Texte à lire →
_ _ _ _ _ _ _

Plaignant
Centre populaire
de documentation de l’Estrie
Représentant du plaignant
M. Armand Rosso
(représentant – Centre populaire de documentation de l’Estrie)
Mis en cause
La Tribune
[Sherbrooke] et M. François Gougeon (journaliste)
Représentant du mis en cause
M. Jacques
Pronovost (rédacteur en chef, La Tribune [Sherbrooke])
Résumé de la plainte
L’article du journaliste
François Gougeon titré «Tout est de bon goût, surtout pas vulgaire», paru à la
première page de l’édition du 3 février 1994 de La Tribune, s’apparente à un
publi-reportage puisqu’il vise principalement à faire connaître au public les
services offerts par ce nouveau salon érotique. Le choix et la dimension de la
photographie qui illustre l’article accentuent le caractère promotionnel de
celui-ci, en plus de constituer un exemple de l’exploitation du corps de la
femme par les médias.
Faits
La plainte
concerne un article du journaliste François Gougeon, ainsi que la photo
accompagnant celui-ci, publiés en première page de l’édition du 3 février 1994
du journal La Tribune. Cet article, titré «Tout est de bon goût, surtout pas
vulgaire», traite de l’ouverture d’un salon érotique à Sherbrooke.
Griefs du plaignant
M. Armand Rosso,
du Centre populaire de documentation de l’Estrie (CPDE), considère que cet
article s’apparente à un publi-reportage puisqu’il vise principalement à faire
connaître au public les services offerts par ce salon érotique. Il estime qu’en
mettant l’emphase sur les caractéristiques particulières de ce commerce,
l’article «relève davantage de l’optique du client d’un tel service, que de
l’approche journalistique».

_ _ _ _ _ _ _

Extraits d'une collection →
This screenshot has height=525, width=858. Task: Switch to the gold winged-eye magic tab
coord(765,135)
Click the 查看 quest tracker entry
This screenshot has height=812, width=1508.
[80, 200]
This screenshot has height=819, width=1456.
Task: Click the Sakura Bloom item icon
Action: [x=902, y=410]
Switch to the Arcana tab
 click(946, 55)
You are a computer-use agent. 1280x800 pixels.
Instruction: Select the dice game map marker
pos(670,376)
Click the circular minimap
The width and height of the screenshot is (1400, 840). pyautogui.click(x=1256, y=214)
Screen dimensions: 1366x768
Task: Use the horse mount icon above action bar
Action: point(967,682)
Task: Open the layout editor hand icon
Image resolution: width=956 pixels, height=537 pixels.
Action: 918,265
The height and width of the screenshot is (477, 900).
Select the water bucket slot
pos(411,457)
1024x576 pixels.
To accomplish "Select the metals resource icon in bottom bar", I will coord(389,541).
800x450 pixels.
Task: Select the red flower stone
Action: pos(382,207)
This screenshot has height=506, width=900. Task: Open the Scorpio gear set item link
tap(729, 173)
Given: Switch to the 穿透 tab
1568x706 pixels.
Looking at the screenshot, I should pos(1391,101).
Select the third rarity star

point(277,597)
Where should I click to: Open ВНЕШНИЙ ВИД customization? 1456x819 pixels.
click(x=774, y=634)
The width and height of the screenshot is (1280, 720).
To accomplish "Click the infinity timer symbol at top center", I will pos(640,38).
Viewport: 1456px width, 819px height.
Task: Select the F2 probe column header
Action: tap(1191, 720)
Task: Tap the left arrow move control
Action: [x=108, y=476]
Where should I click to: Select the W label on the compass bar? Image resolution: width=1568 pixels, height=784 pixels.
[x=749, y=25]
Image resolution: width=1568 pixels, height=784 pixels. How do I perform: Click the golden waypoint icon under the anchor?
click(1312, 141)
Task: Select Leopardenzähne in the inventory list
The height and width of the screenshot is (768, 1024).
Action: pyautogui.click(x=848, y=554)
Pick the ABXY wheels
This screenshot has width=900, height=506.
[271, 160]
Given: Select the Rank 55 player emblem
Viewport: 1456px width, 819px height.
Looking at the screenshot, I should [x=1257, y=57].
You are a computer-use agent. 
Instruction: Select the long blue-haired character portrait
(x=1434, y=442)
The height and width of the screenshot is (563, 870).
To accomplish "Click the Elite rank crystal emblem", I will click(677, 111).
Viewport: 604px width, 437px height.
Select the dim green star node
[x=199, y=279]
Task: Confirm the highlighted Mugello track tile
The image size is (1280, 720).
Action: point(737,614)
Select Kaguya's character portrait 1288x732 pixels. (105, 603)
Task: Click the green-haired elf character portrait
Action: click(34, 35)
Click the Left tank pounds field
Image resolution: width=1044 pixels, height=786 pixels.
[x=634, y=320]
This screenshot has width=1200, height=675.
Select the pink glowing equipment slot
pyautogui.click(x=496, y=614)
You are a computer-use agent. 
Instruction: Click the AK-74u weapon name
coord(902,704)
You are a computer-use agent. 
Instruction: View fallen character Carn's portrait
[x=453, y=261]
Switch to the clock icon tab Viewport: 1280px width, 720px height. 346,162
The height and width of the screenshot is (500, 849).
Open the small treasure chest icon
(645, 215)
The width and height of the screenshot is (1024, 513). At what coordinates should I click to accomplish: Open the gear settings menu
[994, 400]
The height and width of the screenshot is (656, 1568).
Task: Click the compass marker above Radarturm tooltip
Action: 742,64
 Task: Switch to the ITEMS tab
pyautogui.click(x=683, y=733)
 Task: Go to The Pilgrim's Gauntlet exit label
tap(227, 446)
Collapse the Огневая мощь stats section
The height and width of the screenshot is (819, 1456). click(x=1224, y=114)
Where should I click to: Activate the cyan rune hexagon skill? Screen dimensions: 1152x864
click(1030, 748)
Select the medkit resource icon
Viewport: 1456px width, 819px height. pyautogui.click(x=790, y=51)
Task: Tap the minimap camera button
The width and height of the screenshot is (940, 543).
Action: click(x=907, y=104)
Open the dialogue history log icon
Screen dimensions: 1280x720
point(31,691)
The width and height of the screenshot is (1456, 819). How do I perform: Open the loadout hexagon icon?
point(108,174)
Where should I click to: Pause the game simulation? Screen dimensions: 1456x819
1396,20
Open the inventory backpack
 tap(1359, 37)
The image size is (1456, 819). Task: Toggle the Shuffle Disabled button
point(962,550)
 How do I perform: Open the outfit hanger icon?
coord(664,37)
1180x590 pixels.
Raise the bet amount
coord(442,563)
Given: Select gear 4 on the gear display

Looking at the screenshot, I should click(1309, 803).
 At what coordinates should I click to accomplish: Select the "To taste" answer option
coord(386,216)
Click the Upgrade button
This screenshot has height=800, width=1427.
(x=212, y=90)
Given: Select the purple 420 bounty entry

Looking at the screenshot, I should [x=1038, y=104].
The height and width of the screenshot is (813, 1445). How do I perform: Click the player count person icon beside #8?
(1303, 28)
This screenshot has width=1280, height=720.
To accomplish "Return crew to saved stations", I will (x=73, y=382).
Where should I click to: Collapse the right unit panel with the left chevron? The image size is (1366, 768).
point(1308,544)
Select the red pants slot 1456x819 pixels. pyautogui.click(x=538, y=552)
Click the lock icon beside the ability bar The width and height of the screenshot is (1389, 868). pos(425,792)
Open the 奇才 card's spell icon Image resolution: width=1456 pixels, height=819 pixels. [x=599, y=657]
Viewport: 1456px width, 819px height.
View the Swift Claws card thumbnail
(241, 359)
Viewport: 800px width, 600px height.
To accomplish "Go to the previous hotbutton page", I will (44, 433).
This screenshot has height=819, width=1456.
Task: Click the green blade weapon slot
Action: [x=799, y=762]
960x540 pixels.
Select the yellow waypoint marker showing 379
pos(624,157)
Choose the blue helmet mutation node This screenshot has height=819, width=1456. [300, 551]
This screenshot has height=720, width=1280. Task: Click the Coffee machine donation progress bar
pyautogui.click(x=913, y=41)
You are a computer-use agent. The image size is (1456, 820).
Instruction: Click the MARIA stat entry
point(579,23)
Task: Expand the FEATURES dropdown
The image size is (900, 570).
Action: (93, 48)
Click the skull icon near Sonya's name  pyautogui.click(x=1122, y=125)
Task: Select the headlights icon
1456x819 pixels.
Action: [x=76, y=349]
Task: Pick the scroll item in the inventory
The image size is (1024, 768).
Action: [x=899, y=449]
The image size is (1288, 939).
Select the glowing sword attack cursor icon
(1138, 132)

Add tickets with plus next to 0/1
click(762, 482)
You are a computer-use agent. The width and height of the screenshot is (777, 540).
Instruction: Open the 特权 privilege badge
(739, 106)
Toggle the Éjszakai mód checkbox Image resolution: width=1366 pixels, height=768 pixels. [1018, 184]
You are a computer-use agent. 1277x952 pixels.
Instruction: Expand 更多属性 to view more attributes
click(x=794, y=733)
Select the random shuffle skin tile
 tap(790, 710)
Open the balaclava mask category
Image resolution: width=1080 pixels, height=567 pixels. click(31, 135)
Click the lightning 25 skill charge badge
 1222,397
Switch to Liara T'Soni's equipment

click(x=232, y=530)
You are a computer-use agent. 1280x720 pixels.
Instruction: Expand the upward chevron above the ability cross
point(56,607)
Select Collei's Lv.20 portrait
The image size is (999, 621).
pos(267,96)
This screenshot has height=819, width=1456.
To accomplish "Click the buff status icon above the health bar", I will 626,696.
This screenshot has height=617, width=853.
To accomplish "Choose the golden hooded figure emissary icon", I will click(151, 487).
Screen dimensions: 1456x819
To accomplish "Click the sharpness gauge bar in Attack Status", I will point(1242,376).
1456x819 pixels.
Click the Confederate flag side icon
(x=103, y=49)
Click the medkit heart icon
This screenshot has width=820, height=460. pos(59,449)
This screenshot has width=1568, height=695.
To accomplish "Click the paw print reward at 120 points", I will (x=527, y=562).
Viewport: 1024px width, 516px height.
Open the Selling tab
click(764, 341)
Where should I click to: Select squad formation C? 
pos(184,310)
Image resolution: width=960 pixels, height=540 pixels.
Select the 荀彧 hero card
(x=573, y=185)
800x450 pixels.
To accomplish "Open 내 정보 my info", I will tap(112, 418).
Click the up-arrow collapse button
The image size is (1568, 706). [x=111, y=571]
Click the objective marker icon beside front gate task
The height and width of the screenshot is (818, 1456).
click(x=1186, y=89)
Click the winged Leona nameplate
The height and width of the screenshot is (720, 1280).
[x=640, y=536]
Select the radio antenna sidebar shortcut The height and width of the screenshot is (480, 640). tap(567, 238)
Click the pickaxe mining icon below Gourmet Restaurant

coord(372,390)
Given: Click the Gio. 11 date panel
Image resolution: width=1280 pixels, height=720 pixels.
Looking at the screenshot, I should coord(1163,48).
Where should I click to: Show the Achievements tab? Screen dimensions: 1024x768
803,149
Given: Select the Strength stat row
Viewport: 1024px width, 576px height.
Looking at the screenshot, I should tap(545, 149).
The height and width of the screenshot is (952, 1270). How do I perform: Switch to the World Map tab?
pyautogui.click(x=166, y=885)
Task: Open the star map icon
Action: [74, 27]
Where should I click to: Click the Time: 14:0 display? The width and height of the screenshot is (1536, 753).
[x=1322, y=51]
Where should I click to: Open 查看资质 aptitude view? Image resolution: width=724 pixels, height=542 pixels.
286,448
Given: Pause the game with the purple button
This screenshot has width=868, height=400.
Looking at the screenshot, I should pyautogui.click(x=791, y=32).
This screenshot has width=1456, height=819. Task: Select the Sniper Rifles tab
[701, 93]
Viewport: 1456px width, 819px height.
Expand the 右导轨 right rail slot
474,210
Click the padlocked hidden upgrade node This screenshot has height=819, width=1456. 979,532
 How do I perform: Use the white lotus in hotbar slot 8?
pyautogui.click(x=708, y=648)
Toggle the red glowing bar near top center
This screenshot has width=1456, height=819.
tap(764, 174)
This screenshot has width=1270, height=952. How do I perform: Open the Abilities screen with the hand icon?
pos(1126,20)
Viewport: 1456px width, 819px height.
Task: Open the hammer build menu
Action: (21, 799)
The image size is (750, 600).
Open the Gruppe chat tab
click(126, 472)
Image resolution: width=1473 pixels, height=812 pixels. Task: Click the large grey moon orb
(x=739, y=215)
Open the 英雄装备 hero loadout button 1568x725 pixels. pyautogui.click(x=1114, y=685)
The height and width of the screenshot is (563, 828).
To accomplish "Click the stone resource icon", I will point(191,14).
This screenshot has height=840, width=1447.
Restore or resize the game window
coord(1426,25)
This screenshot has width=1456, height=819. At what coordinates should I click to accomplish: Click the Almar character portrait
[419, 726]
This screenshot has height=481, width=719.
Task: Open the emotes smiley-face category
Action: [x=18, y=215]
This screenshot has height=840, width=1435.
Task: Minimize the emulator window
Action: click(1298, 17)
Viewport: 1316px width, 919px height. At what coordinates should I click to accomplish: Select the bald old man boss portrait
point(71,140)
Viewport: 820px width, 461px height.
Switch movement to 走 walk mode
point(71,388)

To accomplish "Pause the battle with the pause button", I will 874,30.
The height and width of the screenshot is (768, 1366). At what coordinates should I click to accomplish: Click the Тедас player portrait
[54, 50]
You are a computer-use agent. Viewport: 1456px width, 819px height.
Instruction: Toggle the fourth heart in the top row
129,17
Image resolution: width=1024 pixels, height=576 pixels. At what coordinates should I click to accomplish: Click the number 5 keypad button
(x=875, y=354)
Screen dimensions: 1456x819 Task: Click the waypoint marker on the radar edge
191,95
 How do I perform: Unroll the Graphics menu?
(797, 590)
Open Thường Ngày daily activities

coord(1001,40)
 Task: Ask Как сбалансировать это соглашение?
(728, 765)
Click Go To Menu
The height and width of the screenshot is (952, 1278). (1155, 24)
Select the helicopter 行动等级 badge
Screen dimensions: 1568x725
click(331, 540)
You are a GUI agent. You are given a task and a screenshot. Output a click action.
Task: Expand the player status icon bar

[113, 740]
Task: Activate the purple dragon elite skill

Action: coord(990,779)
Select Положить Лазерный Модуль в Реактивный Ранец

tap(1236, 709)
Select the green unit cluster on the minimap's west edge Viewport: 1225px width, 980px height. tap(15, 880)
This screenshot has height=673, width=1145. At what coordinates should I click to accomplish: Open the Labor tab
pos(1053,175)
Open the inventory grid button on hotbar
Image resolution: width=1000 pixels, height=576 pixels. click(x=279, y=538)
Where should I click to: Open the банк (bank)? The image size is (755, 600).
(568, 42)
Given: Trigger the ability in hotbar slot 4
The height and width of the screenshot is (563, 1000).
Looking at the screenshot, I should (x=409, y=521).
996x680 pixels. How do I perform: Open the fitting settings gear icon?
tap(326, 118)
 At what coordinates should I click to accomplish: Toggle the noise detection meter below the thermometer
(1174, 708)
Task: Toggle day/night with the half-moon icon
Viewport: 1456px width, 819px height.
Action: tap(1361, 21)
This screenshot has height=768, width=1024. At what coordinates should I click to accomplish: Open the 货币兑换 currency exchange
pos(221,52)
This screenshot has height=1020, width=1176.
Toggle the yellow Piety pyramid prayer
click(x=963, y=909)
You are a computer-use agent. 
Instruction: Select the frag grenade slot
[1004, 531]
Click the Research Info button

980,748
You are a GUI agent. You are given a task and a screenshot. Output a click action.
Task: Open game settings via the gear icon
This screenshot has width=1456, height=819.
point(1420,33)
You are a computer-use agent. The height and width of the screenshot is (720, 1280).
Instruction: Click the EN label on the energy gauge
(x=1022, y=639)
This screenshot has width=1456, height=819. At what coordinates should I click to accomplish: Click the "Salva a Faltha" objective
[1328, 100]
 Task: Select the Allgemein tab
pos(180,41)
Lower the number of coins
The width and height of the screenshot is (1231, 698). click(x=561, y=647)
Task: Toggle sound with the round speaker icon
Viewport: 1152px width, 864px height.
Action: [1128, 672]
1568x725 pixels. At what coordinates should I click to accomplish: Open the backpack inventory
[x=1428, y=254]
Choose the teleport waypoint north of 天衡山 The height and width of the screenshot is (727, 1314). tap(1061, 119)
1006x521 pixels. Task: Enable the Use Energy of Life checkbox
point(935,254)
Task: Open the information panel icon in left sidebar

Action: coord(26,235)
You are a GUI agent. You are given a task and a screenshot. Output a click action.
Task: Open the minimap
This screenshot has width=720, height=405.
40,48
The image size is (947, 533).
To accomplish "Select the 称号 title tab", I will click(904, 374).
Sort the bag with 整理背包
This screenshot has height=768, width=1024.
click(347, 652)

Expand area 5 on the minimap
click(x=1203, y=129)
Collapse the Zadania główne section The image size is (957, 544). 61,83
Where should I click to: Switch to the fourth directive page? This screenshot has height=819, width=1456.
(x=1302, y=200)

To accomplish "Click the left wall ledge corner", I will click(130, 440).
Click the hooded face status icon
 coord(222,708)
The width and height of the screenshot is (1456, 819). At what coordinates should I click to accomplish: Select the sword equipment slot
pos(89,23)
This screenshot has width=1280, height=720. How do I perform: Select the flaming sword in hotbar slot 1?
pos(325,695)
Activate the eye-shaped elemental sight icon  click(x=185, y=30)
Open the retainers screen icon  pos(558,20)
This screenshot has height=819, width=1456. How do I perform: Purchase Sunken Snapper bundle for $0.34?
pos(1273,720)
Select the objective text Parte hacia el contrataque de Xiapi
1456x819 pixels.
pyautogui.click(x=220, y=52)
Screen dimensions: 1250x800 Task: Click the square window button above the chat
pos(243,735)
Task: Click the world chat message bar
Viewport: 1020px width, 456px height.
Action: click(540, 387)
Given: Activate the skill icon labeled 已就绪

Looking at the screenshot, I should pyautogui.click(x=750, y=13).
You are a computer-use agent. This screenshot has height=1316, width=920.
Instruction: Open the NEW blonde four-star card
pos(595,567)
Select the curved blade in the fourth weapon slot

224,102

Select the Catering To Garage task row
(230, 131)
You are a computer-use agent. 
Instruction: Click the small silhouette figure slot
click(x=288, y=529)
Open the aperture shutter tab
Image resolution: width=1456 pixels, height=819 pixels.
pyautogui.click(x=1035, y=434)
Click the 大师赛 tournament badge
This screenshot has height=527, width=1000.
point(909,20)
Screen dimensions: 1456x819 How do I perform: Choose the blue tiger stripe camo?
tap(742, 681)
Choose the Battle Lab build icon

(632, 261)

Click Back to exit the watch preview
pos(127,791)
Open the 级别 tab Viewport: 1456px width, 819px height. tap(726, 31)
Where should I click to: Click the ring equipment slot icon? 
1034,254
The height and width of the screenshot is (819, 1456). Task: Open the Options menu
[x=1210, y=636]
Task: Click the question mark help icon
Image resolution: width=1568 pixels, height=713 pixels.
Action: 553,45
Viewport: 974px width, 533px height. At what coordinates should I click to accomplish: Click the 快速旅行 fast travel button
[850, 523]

_ _ _ _ _ _ _

Série d'exercices →
1) D'après le texte sur la plainte contre La Tribune, à quelle date l'article de François Gougeon a-t-il paru ?
2) Rédigez la suite du texte sur la plainte contre La Tribune, à partir de sa dernière phrase.
La liste ne joue aucun rôle dans ce travail.

Réponses →
1) Il a paru le 3 février 1994, en première page.

2)
Au soutien de
cet avis, M. Rosso souligne les nombreux détails sur les mérites de l’ambiance
et du décor intérieur, les services offerts, les heures d’ouverture, les
activités sexuelles auxquelles on peut se livrer et les tarifs pratiqués par la
maison.
Il considère
également que le contenu et la dimension de la photo, qui accompagne l’article,
viennent en renforcer le caractère promotionnel, car en montrant de manière
ostensible les jambes ainsi que l’épaule dénudée d’une femme, cette photo
présente en quelque sorte le «produit offert» dans ce salon. Egalement, selon
M. Rosso, le choix de cette photo constitue une utilisation du corps de la
femme par les médias.
Commentaires du mis en cause
M. Jacques
Pronovost, rédacteur en chef de La Tribune, souligne que cet article s’inscrit
dans le prolongement d’une série de textes visant à informer la population le
plus justement possible sur l’arrivée d’un tel commerce en Estrie, notamment
des articles sur la possibilité de l’implantation d’un salon érotique, la
pertinence ou non d’une telle entreprise au centre-ville de Sherbrooke, les
règlements municipaux afférents, les décisions de la Ville de Sherbrooke, etc.
Il fait remarquer également que La Tribune a publié plusieurs lettres d’opinion
des lecteurs ainsi qu’un éditorial titré «Haro sur les salons érotiques».
Quant à
l’article contesté par la partie plaignante, celui-ci se veut un texte
d’information permettant aux lecteurs de se faire une idée personnelle de
l’endroit, de ses objectifs et de sa valeur. M. Pronovost souligne que le
journaliste François Gougeon a par ailleurs choisi l’approche habituelle de la
couverture du lancement d’une entreprise et qu’il a pris soin de mentionner
dans son article le caractère controversé de cette entreprise.
En ce qui
concerne la photo, M. Pronovost remarque que celle-ci n’a pas de caractère
choquant même si elle peut être suggestive pour certains, du moins selon ce
qu’estime le Centre populaire de documentation de l’Estrie. Il indique que
cette photo traduit une visée éditoriale du journal qui aurait d’ailleurs pu se
prêter à plus de «sensationnalisme» visuel.
En conclusion,
M. Pronovost dit considérer que La Tribune a fait état de tous les faits et de
toutes les opinions permettant aux lecteurs de se faire une idée juste de la
valeur d’un tel commerce à Sherbrooke, et ce, en conformité avec la mission du
journal qui est de rendre compte des événements qui se déroulent dans la région
de Sherbrooke.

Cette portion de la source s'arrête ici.